We cringe. And sometimes, not subtly. Sometimes, we instinctively throw one hand over our head and block our chin with the other. Our shoulders curl, we squint our eyes, and we make ourselves smaller — like a prize fighter protecting himself from a blow. But, there is no physical blow. There’s only a mental blow that we manifest physically as shame for failure.
It’s something that we have done so many times over the years of making mistakes, that we don’t event recognize that we do it. It’s automatic.
The problem is, suggests Matt Smith in his TEDx Talk on Sustainable Happiness, that embodying our mistakes over and over can lead our thoughts to change from, “I made a mistake” to “I am a mistake.” The cringe mode is the embodiment of the mistake. We become the mistake.
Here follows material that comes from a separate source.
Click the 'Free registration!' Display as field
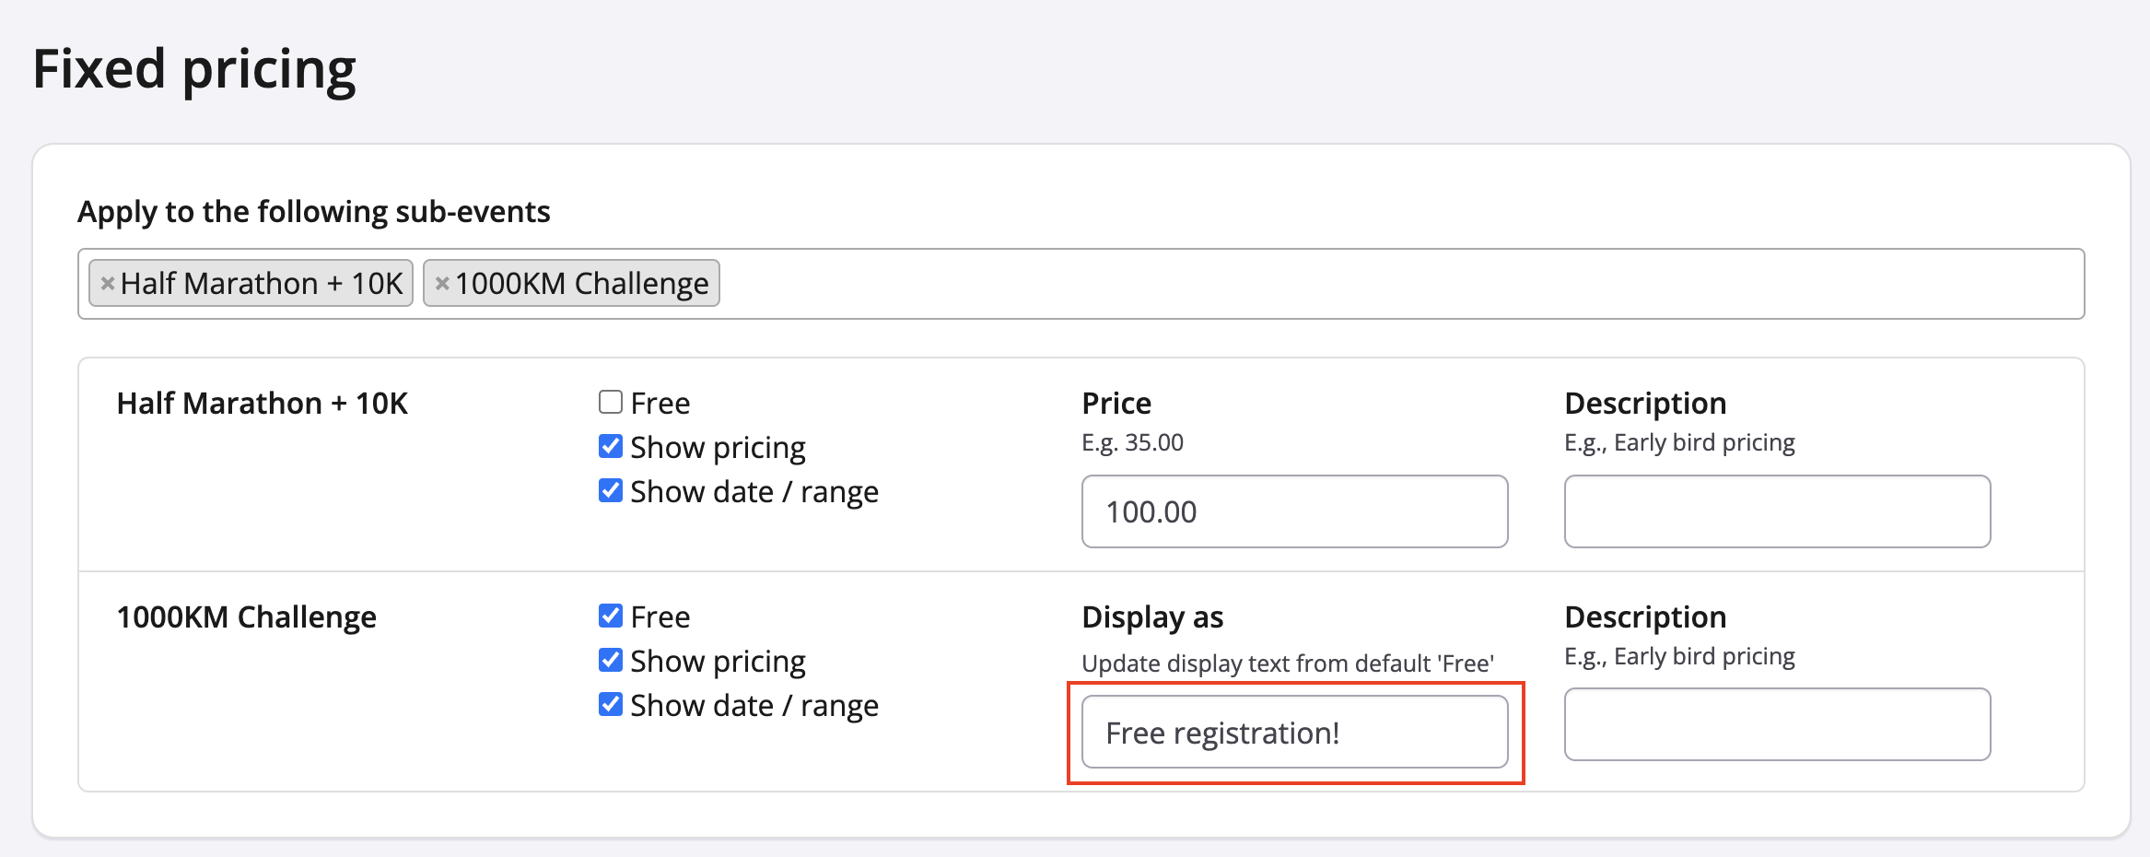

When we allow ourselves to go into cringe mode every time we make a mistake, we put our bodies in a protective, inward posture that does not invite growth. Over time, the muscle memory of what it feels like to make a mistake keeps us from trying new things, from suggesting new ideas, or even from thinking new thoughts. We freeze.
Research by social psychologists like Amy Cuddy suggests that we may be able to change our own body chemistry — simply by changing body positions. What’s more, neuroscience studies show that our brains are filled with neurons that mirror not only the actions, but the emotions, of those around us. So, going into self-imposed cringe mode can cause those around us to replicate the shame we feel for making mistakes.
So how do you rewire your impulse to protect yourself from cringe mode when you realize you’ve made a mistake?
Take a Failure Bow. If you’ve ever watched an Olympic gymnast recover from a shaky landing after a vault jump or a high beam routine, you’ve seen the Failure Bow. The next time you catch your body going to automatic cringe posture from making a mistake, stop yourself and immediately switch to a Failure Bow. You can do it like an Olympic gymnast. You can do it like a trapeze artist. You can do it like a magician. You can even add a “Ta Da!” for emphasis.
Bring Yourself Back to the Present. The Failure Bow develops the skill of bringing your attention back to the present moment and resets your focus. It’s impossible to cringe in shame and bow like a gymnast who’s just stuck the perfect landing at the same time. Likewise, it’s impossible to feel shame and get locked in the past if your body is facing open and outward.
Acknowledge the Learning Path. The purpose of the Failure Bow is not to celebrate mistake making. Its purpose is to acknowledge the facts of a mistake, then create an alternative interpretation of those facts. “I failed because I’m lousy at this” tells a radically different story than “I’m bravely walking a risk-filled learning edge.” The former compounds the mistake by embodying it — the latter makes it a natural part of learning.
We work in a world where innovation is a requirement for survival. We need to be creative, take chances, and innovate. Mistakes are a natural part of that process. The next time you find yourself going into cringe mode, celebrate the learning path by taking a dramatic Failure Bow. You’ll reset the shame, acknowledge your vulnerability, and move forward with humor.
Question: How do you rewire your impulse to protect yourself from the shame that comes with the innovation process?